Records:
## BEGIN

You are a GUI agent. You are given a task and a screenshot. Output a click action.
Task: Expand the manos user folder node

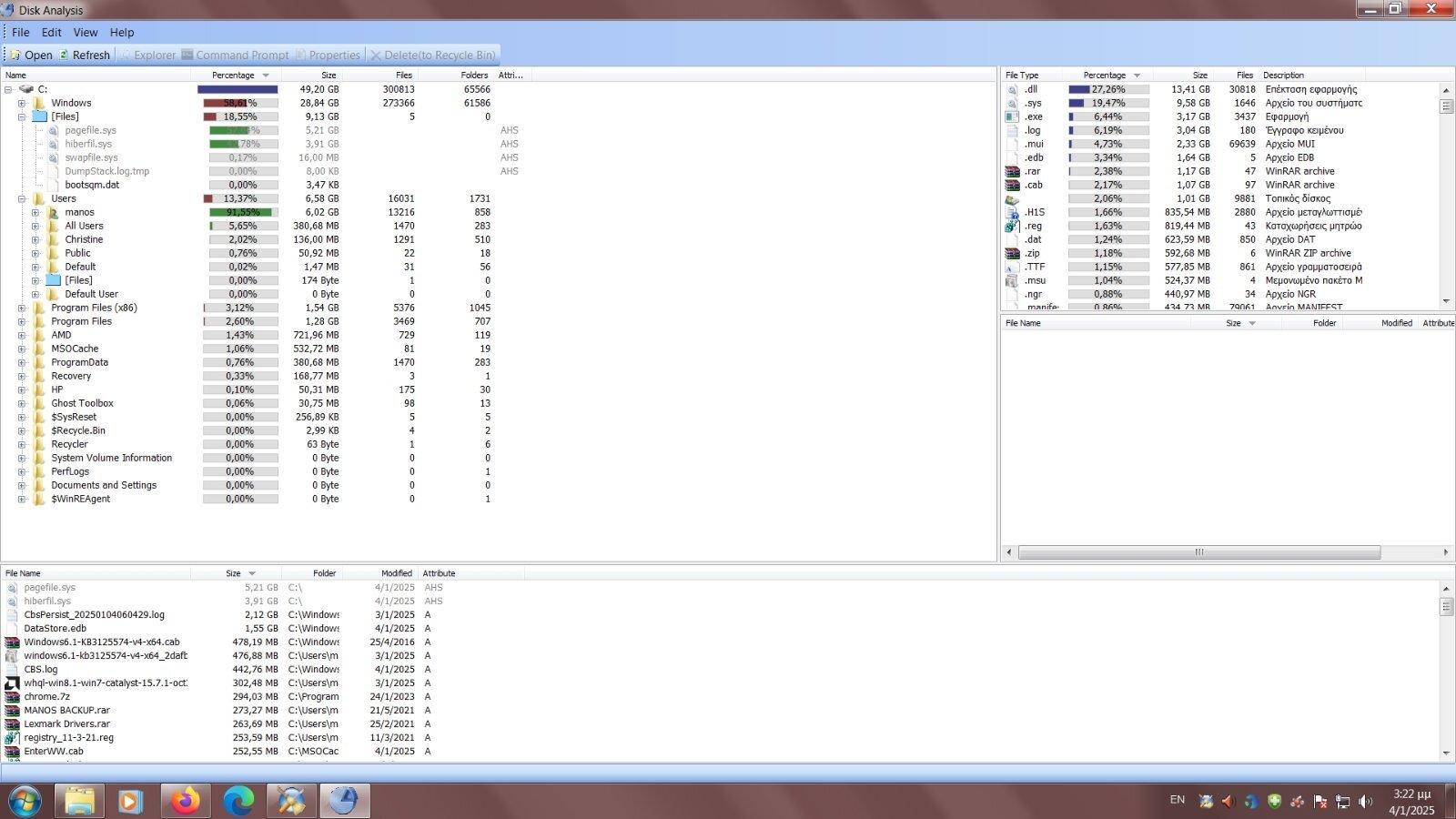[x=35, y=212]
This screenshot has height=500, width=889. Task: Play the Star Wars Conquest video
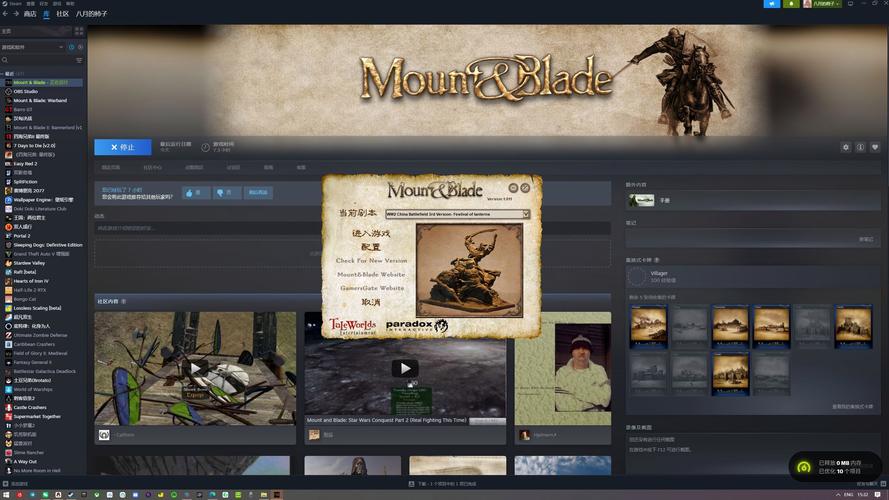(405, 368)
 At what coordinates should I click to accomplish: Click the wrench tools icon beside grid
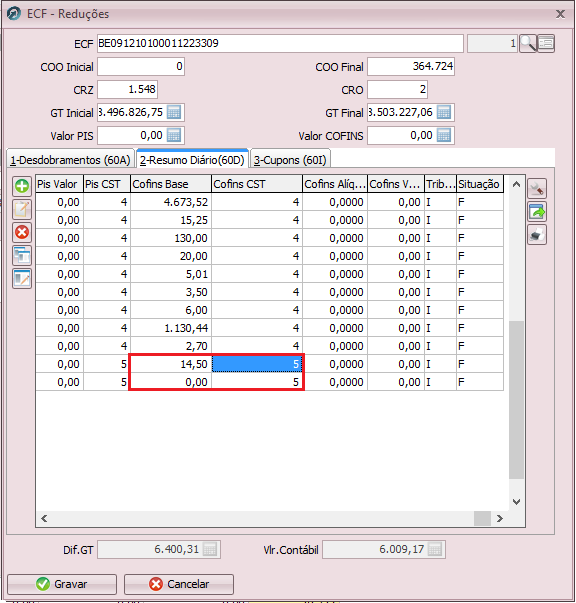[x=537, y=189]
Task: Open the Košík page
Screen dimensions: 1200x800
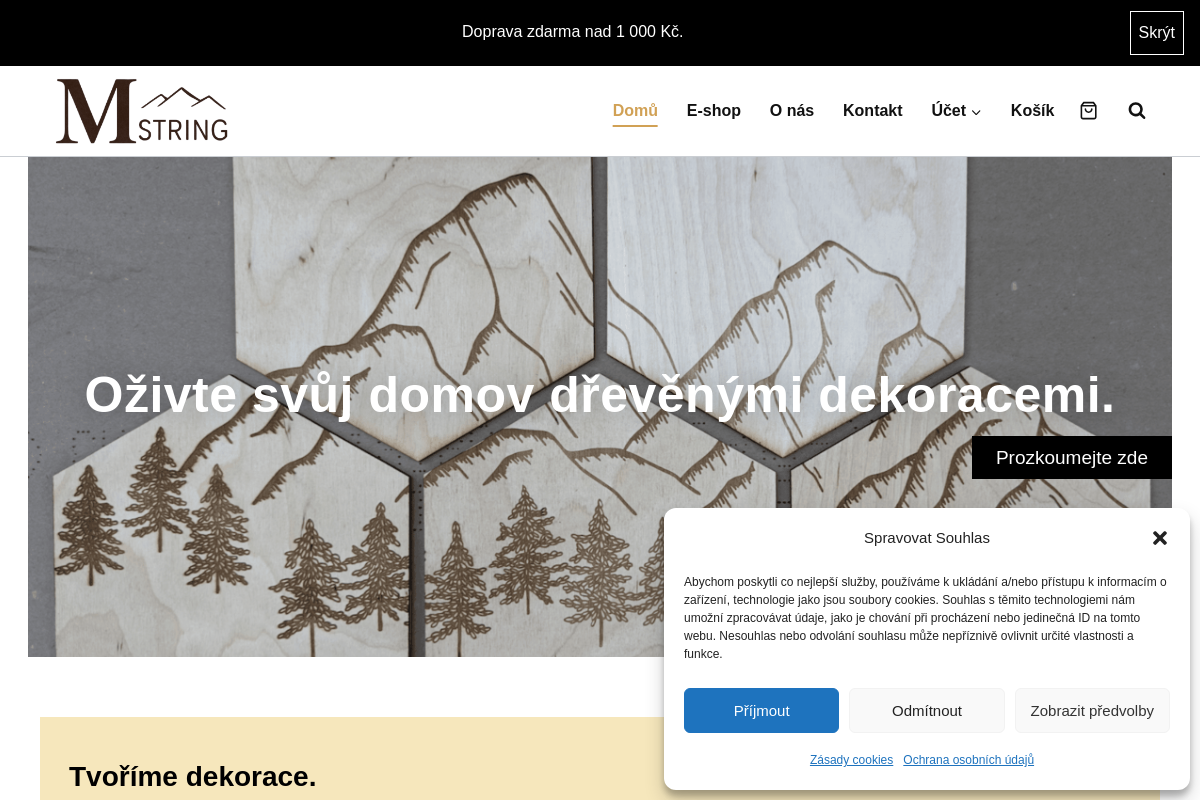Action: tap(1032, 110)
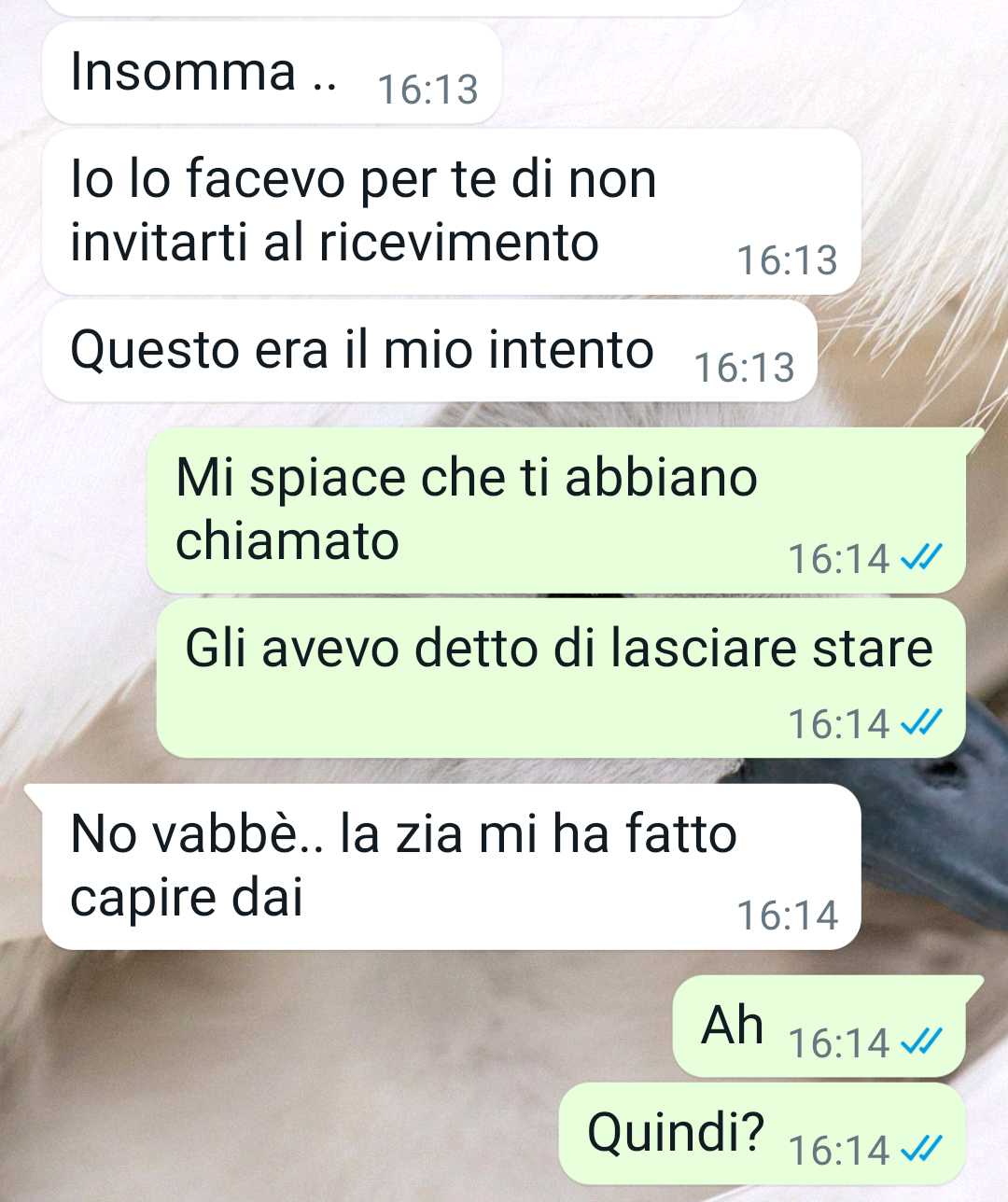Tap the 16:13 timestamp on 'Insomma ..'

point(427,90)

## END

◆ **DO THIS**
Please print the data above, word for word, from its first line through the line that contains "[x=537, y=189]", including both ends. Leave the pictures out.

◆ **WRITTEN SOLUTION**
You are a GUI agent. You are given a task and a screenshot. Output a click action.
Task: Expand the manos user folder node

[x=35, y=212]
This screenshot has height=500, width=889. Task: Play the Star Wars Conquest video
(405, 368)
 At what coordinates should I click to accomplish: Click the wrench tools icon beside grid
[x=537, y=189]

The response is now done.